Avelino, el dueño, lo vio venir a través de uno de los
ventanales:
—Hijo de la gran puta.
Falcón entró como el vendedor que va a premiarse con una
copa tras el negocio cerrado. Un grupo de viejos jugaba al dominó ajeno al
monótono claqué de sus fichas sobre la mesa. Ni siquiera lo miraron, y, mucho
menos, se atrevieron a abrir la boca.
El Gordo era un local varado en los setenta con suelo picado
de ajedrez, barra taraceada y paredes de color inclasificable. El nombre no
respondía al tamaño de su dueño —aunque podría haberlo hecho perfectamente—,
sino al único golpe de suerte que había tenido aquel barrio en toda su historia:
un tercer premio en la Lotería de Navidad de 1971. El dinero llegó rápido y
fácil y se gastó del mismo modo.
Avelino parecía cebado como una oca a punto para paté, hasta
el extremo de que su enorme cabeza, esférica y pelada como una vieja bala de cañón,
había quedado degradada a simple canica. Falcón se dejó caer en su taburete;
cuando eres el rey, ya se sabe, tienes tu trono. Sobre aquel asiento de patas
largas, sus pies se balanceaban en el aire como los de un crío.

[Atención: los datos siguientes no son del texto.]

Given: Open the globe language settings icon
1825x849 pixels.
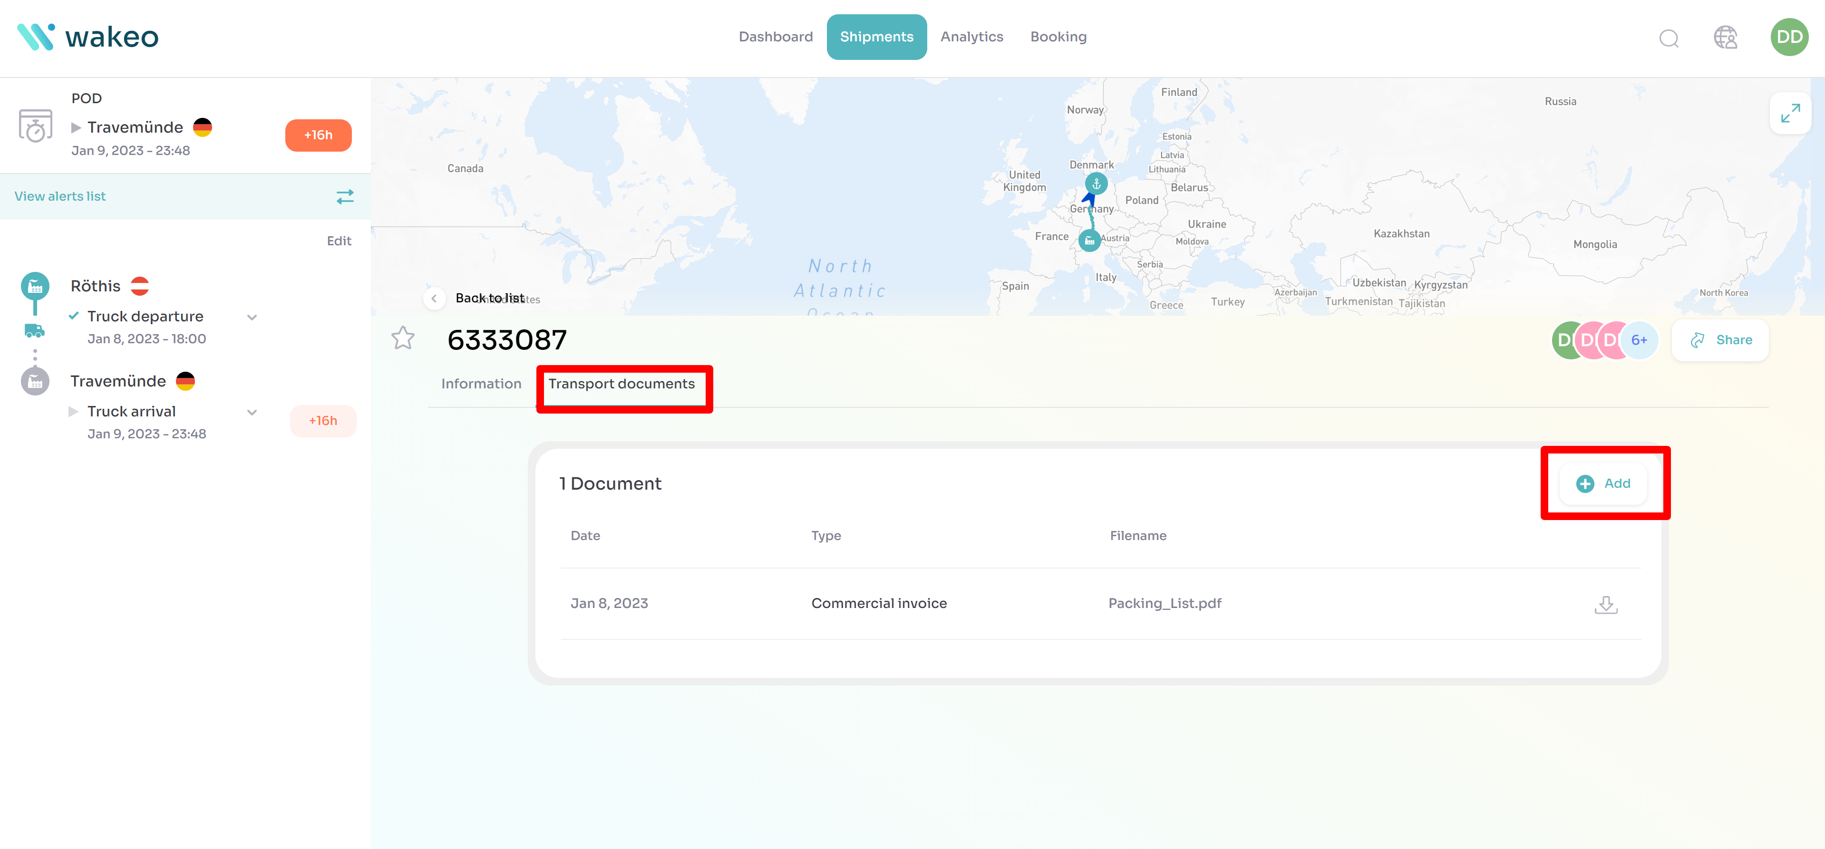Looking at the screenshot, I should tap(1725, 38).
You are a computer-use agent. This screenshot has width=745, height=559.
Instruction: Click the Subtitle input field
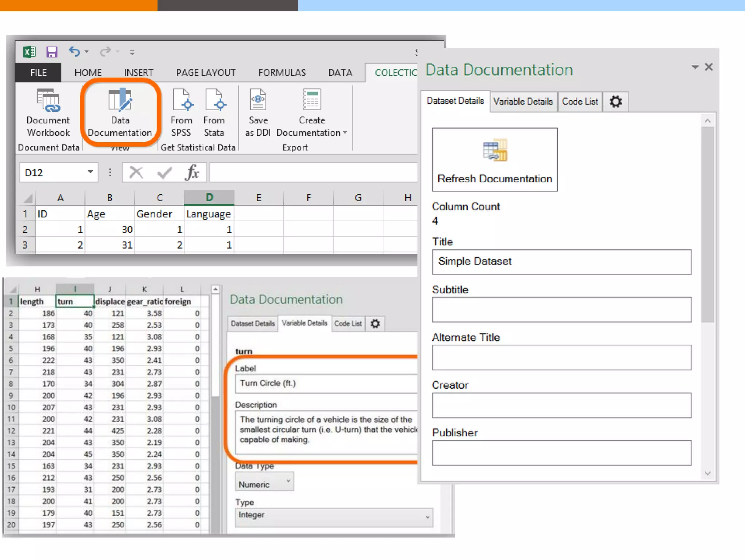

El dueño terminó de secar el vaso que sostenía entre las
manos y se acercó a regañadientes.
—Lo de siempre —le indicó Falcón sin levantar la vista de su
camisa—. Y un sifón.
Avelino cogió una botella de coñac, un Peinado de cien años
que el hombre se había hecho traer especialmente desde Tomelloso, y le sirvió
un trago de club inglés. Después, se agachó, cogió una botella de soda y la
dejó al lado. Falcón echó un chorro sobre un nuevo clínex y comenzó a frotarse
la camisa.
El dueño del bar aprovechó para desaparecer por la puerta de
la cocina y regresar al rato con un sobre y tufo a freidora. Lo depositó en la
barra con la cara gacha y el orgullo herido. Falcón se lo metió en el bolsillo
y, al levantar la vista, se fijó en los billetes de lotería sujetos a la pared
por una pinza. Al lado, un cartel escrito a mano ponía: «Hay Lotería de
Navidad». Y a su izquierda, en otro plastificado e impreso, podía leerse:
«47.550. Tercer premio de la Lotería de Navidad de 1971. Vendido aquí».
—Dame uno de esos, no vaya a ser que a Dios le dé por cagar
dos veces en el mismo sitio.
Todos giraron la cabeza al oír la sirena. La ambulancia
apenas cabía en la calle, por lo que tuvo que subirse a la acera y avanzar de
canto como en una película. El dueño del bar miró al tipo que tenía parado
delante. Un solo instante, como había hecho el señor Manel, antes de agachar
las orejas de nuevo.
Falcón apuró el coñac y brincó del taburete.
—Me haces trabajar, gordo —masculló, contrariado—. Y sabes
que no me gusta trabajar.
Una vez en la calle, fue al encuentro de la ambulancia. En
el momento en que uno de los sanitarios abría la puerta con más miedo porque le
desvalijaran el vehículo que prisa, echó mano a la chaqueta, sacó la cartera y
se identificó: subinspector Antonio Falcón, de la Policía Municipal.